Parlare della proporzionale crea sempre un certo imbarazzo. Lo provano i suoi difensori, che sanno di schierarsi dalla parte di una discriminazione, ancorché in passato necessaria. Ma lo provano anche i suoi detrattori, i quali riescono ad affermare che si tratta di un ferro vecchio soltanto minimizzando i problemi che potrebbero nascere nell’immediato, se cioè domani tale normativa venisse realmente abolita e tutti corressero senza freni sul libero mercato dei talenti.

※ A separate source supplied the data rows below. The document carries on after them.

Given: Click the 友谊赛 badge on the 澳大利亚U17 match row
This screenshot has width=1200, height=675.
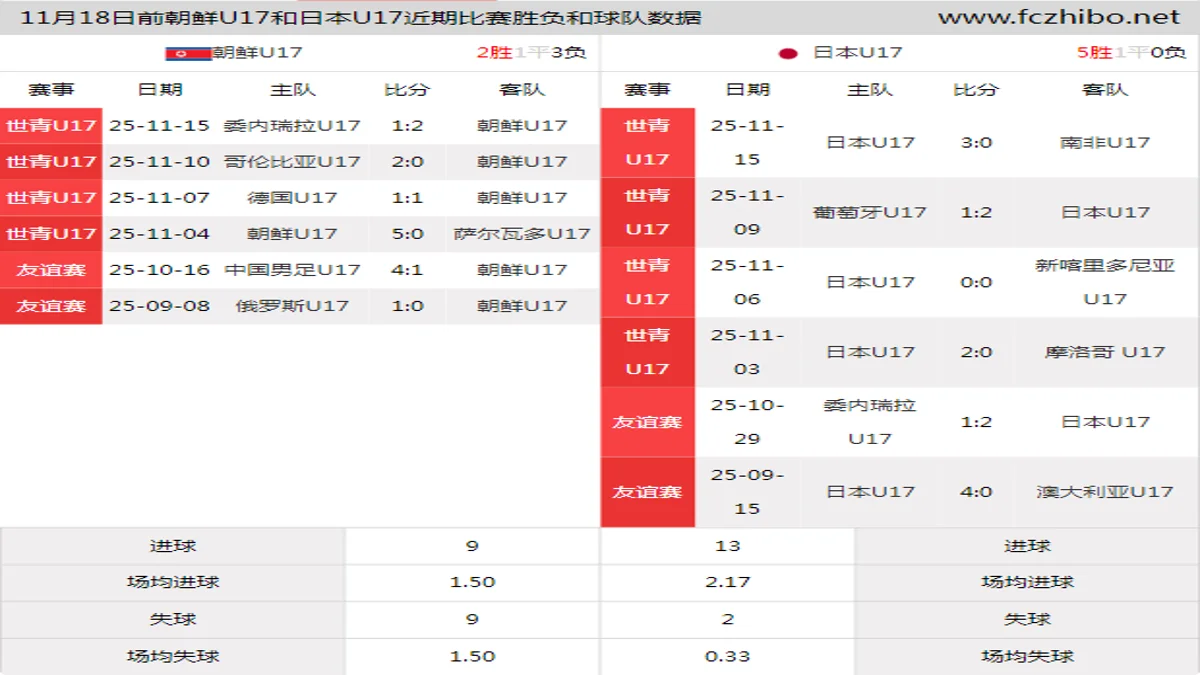Looking at the screenshot, I should coord(646,492).
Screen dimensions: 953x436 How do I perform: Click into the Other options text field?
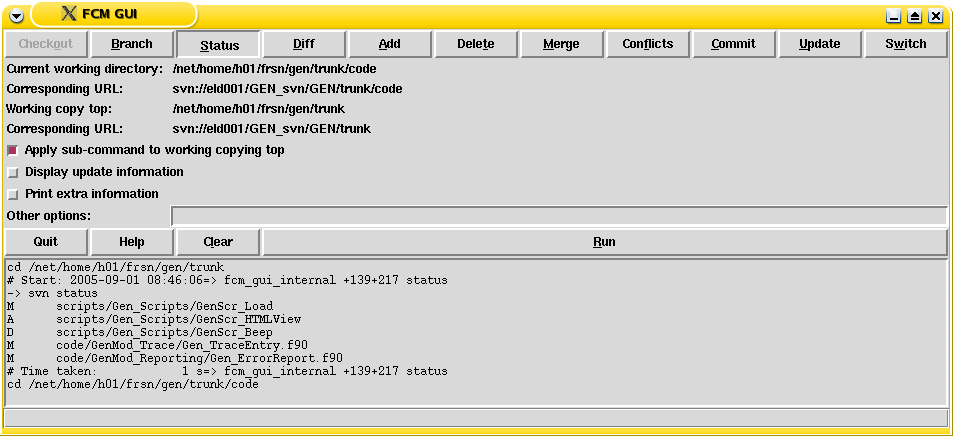click(x=558, y=216)
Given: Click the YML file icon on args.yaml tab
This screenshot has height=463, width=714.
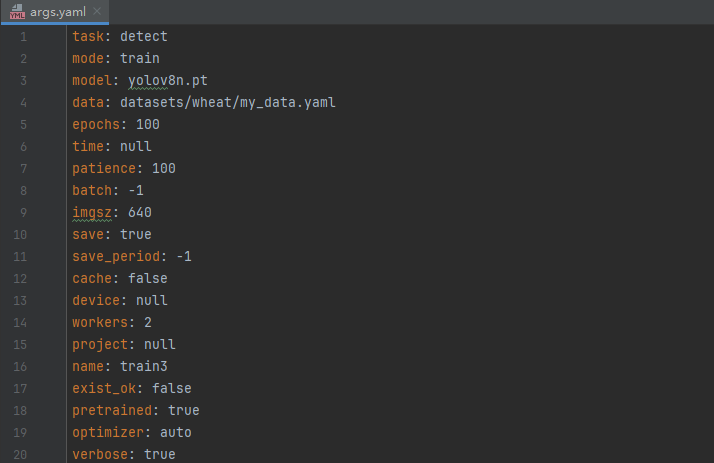Looking at the screenshot, I should click(17, 12).
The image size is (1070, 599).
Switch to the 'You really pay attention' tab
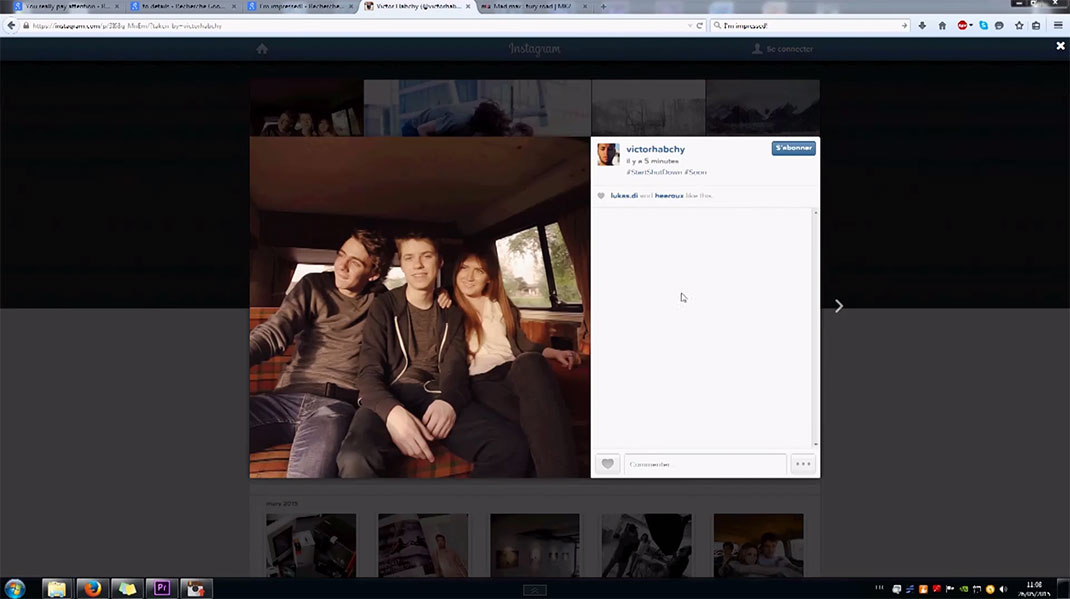tap(66, 6)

Intanto, non potendo generare scelte precise, l’imbarazzo produce deroghe, accomodamenti e compromessi. L’ultimo episodio riguarda la cosiddetta applicazione “morbida” della proporzionale nell’ambito della sanità. Visto che un conteggio basato sui comprensori avrebbe generato palesi squilibri, l’orientamento caldeggiato dalla giunta provinciale è che i primari ospedalieri siano selezionati “linguisticamente” considerando l’intero territorio, prevedendo inoltre uno sforamento delle quote stabilite fino al 25%. Una soluzione di buon senso, senza dubbio, che tuttavia non risolve il problema, posto ovviamente che la proporzionale sia ancora vista come un fastidio intollerabile.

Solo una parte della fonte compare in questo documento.